The front door slammed to herald the return of Marc and André. Léonie grabbed the last Harry Potter book from her nightstand and turned the pages with purpose, but Melly could see clearly that she was paying more attention to the fuse smoldering across the hall than to the words in front of her.
A moment later, shouting was heard. Melly thought she still had a moment to steel herself for the coming assault, but Marc barged into the room without a warning knock, André close behind him. Of course there was no knock. Where did she think she was: Stillwater, where these little niceties mattered? No one knocked in this house, just as no one shut a door when she could slam it, or spoke in a civil and moderate tone when he could shout.
Marc was shouting now. “What were you doing in my room?”
“What’s the problem, boys?” said Léonie, looking up from her book a touch too nonchalantly. “Why the rage?”
“You know damn well what the problem is!” Marc’s anger made the small room seem to contract even further. “Don’t even deny that you were messing around in there.”

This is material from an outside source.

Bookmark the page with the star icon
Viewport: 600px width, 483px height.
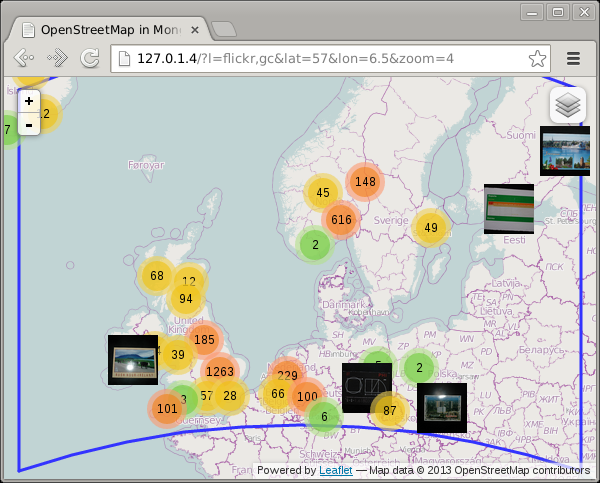(537, 58)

“Why should I want to deny it?” Léonie played her cool against Marc’s heat. “If you guys are going to flaunt your trash on the walls, you shouldn’t be surprised when people take it out.”
André shoved past Marc.
“Screw his stuff,” he said. “You had no right to take down all of my things. C’mon, Léonie, I’m not a perv like Marc. I’ve never put up naked girls where everyone can see them. Give me back my stuff, at least.”

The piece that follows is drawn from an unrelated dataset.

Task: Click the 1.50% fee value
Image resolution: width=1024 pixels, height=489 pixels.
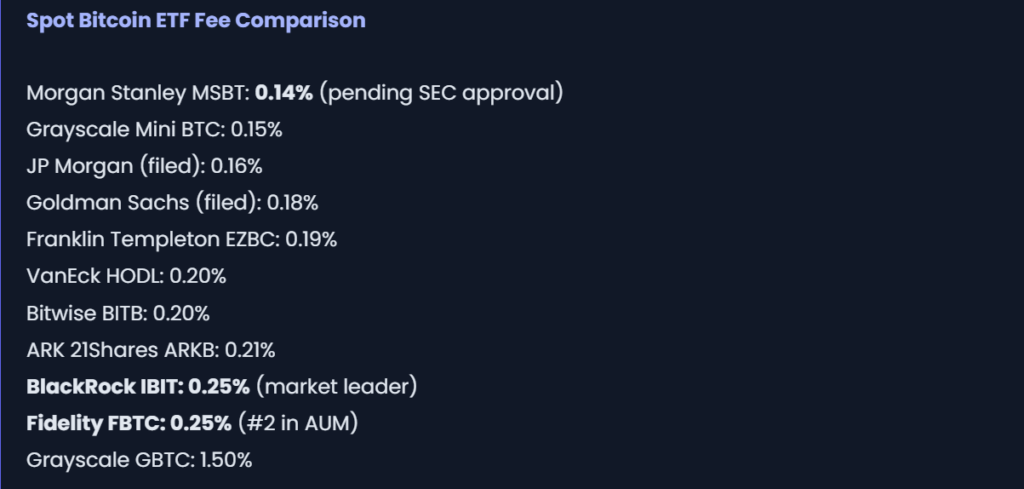Action: pyautogui.click(x=227, y=460)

“Lay down with dogs, get up with fleas,” said Léonie with a shrug. “You’re in the room, you look at Marc’s poster, you’re just as culpable as Marc here.”
“Fuck you,” said Marc.
“Fuck yourself,” said Léonie, flaring up. “You guys are disgusting. You think you can slap some girl up on your wall like she’s your personal property. Well, guess what?” She was off the bed now, ready for a rumpus. “Get used to war, because I’m done with rolling over and playing dead every time you jerks shove your stone-age attitudes in my face.”
Marc was done with the preliminaries. He closed what little distance remained between him and Léonie. Melly, terrified by the way his face twisted with wrath, willed herself not to shrink back against the wall.
“Where is my stuff?” Marc hissed at Léonie.
“I’m not going to tell you,” Léonie spat back. “What are you going to do about it?”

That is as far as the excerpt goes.